Look through the records below for the line with "サムルアーズ (350, 1321)". Return that line and each one after it up to and including the line with "[はい、渋滞中の新着ルアー。 コチラはMAVこと宮城アングラーズヴィレッジさんでのイベントの際に投げ] (378, 433)", exactly.

→ Material for the task:
◆ ◆ ◆ ◆

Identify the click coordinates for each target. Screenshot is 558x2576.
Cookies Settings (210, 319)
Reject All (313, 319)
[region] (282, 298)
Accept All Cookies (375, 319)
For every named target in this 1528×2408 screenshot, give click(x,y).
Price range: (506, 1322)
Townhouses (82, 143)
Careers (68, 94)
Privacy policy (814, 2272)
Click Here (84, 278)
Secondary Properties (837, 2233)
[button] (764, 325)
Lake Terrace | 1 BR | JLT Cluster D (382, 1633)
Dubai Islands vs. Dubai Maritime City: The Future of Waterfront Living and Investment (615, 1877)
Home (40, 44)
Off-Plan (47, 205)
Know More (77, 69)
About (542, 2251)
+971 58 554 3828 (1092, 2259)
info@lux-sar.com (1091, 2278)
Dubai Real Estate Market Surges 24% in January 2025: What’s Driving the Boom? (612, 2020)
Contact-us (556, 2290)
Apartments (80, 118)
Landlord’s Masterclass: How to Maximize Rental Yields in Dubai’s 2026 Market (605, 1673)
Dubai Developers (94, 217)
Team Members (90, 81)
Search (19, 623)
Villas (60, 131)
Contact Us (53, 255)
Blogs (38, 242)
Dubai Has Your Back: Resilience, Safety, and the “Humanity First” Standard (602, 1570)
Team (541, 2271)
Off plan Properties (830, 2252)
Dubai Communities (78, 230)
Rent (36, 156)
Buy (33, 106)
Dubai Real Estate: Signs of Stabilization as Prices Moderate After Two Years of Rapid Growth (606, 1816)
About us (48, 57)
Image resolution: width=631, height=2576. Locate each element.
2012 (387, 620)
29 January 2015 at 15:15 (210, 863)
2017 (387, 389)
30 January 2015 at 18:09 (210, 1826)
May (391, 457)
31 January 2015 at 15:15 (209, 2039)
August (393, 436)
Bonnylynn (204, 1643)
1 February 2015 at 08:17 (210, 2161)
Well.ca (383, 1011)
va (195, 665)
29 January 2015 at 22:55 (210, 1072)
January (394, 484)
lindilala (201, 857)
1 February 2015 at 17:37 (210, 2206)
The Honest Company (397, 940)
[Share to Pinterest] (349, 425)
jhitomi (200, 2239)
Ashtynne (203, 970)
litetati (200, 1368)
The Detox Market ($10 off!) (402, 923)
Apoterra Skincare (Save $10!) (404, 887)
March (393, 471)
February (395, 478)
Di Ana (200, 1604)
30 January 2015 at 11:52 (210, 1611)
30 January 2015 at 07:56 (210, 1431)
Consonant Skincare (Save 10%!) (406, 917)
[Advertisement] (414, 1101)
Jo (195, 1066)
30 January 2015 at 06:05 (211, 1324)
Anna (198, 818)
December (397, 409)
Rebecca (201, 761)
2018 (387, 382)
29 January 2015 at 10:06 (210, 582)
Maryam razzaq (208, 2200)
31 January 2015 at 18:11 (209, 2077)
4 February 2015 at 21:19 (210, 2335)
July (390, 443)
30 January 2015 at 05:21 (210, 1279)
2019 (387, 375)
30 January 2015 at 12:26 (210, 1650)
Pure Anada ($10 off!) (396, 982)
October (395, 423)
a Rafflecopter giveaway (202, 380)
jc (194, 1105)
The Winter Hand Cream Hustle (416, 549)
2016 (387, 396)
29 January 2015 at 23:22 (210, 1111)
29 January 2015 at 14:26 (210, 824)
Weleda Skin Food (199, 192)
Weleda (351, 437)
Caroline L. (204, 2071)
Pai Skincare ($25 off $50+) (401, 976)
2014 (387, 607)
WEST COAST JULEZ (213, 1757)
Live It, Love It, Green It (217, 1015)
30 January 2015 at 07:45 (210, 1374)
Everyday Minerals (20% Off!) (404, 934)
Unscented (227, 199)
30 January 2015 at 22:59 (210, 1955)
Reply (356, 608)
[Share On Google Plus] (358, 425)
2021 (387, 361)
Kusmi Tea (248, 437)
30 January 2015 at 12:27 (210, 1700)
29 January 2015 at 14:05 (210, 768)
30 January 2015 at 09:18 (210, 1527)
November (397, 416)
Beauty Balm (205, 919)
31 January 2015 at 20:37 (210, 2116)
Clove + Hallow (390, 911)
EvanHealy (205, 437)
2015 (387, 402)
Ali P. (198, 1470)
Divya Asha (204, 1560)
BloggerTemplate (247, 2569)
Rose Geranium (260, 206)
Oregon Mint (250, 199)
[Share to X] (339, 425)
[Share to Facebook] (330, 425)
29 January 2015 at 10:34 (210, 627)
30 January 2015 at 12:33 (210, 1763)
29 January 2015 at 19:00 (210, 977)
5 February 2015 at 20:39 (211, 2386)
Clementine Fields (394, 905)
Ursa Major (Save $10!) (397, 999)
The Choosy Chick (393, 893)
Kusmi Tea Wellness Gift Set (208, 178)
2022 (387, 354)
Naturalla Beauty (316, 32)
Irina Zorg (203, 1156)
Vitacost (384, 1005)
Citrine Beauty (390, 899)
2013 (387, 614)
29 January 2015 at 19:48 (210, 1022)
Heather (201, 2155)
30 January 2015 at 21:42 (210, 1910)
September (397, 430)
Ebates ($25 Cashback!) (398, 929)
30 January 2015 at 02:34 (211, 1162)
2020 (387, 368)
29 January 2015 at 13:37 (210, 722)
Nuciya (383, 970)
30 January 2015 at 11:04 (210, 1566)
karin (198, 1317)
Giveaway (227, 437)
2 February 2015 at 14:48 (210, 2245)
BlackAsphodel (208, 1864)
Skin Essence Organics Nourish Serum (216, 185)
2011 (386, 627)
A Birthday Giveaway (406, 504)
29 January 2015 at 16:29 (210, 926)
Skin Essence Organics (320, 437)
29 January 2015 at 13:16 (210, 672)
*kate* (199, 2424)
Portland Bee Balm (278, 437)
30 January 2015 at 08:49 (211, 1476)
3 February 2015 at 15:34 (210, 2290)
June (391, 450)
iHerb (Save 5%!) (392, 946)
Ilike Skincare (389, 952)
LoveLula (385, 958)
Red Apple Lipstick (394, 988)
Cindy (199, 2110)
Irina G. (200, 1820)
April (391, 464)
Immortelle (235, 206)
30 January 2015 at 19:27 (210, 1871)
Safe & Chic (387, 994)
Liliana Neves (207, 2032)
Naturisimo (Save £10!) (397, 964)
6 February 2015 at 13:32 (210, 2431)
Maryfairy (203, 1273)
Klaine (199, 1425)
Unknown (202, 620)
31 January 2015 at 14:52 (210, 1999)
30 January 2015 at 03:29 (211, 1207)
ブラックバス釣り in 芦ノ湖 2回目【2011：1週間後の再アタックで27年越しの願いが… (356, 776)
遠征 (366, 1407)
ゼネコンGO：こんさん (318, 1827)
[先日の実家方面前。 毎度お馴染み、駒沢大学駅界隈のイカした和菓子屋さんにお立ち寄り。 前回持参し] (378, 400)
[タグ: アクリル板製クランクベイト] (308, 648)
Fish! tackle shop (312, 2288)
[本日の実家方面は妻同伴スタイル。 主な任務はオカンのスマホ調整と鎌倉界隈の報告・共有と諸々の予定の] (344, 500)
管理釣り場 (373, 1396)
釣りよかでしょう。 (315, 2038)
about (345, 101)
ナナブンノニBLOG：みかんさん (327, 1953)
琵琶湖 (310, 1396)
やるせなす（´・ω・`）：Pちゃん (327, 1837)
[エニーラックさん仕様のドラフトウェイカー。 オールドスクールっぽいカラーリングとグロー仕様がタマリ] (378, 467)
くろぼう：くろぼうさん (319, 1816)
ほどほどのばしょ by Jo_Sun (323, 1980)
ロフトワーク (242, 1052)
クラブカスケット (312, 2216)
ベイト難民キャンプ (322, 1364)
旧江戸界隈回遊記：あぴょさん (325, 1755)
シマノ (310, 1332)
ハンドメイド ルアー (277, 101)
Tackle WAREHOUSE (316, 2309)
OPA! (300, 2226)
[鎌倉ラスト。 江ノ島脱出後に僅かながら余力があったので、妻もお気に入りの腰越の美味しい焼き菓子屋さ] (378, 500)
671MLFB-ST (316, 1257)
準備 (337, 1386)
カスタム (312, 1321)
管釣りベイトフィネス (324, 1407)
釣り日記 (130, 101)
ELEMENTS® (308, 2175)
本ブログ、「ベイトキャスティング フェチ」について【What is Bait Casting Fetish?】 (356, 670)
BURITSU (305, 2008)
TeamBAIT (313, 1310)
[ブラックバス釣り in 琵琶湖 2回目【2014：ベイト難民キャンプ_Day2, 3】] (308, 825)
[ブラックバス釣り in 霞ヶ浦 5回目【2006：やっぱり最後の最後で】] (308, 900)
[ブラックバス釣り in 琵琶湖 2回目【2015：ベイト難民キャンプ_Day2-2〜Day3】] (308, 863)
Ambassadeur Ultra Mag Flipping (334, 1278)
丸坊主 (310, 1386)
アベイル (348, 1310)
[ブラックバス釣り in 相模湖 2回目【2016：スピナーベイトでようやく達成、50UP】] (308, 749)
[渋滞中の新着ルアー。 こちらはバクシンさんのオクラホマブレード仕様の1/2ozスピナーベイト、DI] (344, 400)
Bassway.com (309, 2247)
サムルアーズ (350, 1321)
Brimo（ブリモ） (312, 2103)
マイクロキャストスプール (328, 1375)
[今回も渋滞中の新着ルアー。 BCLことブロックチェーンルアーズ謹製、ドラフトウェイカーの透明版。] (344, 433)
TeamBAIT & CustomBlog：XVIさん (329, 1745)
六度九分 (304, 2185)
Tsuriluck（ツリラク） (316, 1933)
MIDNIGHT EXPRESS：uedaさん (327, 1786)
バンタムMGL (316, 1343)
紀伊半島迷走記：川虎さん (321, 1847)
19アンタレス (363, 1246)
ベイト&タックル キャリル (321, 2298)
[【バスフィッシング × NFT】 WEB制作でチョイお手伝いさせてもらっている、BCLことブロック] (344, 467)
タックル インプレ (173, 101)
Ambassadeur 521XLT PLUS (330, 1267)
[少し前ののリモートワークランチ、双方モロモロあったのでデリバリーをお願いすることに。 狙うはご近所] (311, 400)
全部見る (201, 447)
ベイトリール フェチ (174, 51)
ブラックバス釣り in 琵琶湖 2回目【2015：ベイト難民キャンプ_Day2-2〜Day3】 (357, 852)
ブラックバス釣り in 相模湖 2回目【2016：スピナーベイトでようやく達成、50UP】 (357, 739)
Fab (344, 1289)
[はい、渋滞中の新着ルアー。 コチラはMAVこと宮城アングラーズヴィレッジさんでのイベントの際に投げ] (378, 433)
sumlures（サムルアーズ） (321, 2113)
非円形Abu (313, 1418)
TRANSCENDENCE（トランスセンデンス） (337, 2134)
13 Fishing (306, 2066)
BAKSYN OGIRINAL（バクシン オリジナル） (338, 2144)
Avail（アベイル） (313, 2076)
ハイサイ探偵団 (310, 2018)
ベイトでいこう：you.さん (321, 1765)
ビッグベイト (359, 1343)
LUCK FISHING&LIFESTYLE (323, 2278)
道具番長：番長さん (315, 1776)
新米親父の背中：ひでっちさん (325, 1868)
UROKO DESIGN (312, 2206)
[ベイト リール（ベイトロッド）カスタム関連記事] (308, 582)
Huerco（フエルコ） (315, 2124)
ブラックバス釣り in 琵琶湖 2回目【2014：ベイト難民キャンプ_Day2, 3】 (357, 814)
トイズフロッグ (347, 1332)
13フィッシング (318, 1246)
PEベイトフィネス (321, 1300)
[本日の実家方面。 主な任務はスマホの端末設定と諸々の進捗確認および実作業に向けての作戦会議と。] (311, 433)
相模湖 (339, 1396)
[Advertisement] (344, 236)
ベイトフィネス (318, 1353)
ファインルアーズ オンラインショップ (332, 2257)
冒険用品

◆ ◆ ◆ ◆

→ Solved problem:
サムルアーズ (350, 1321)
Brimo（ブリモ） (312, 2103)
マイクロキャストスプール (328, 1375)
[今回も渋滞中の新着ルアー。 BCLことブロックチェーンルアーズ謹製、ドラフトウェイカーの透明版。] (344, 433)
TeamBAIT & CustomBlog：XVIさん (329, 1745)
六度九分 (304, 2185)
Tsuriluck（ツリラク） (316, 1933)
MIDNIGHT EXPRESS：uedaさん (327, 1786)
バンタムMGL (316, 1343)
紀伊半島迷走記：川虎さん (321, 1847)
19アンタレス (363, 1246)
ベイト&タックル キャリル (321, 2298)
[【バスフィッシング × NFT】 WEB制作でチョイお手伝いさせてもらっている、BCLことブロック] (344, 467)
タックル インプレ (173, 101)
Ambassadeur 521XLT PLUS (330, 1267)
[少し前ののリモートワークランチ、双方モロモロあったのでデリバリーをお願いすることに。 狙うはご近所] (311, 400)
全部見る (201, 447)
ベイトリール フェチ (174, 51)
ブラックバス釣り in 琵琶湖 2回目【2015：ベイト難民キャンプ_Day2-2〜Day3】 (357, 852)
ブラックバス釣り in 相模湖 2回目【2016：スピナーベイトでようやく達成、50UP】 (357, 739)
Fab (344, 1289)
[はい、渋滞中の新着ルアー。 コチラはMAVこと宮城アングラーズヴィレッジさんでのイベントの際に投げ] (378, 433)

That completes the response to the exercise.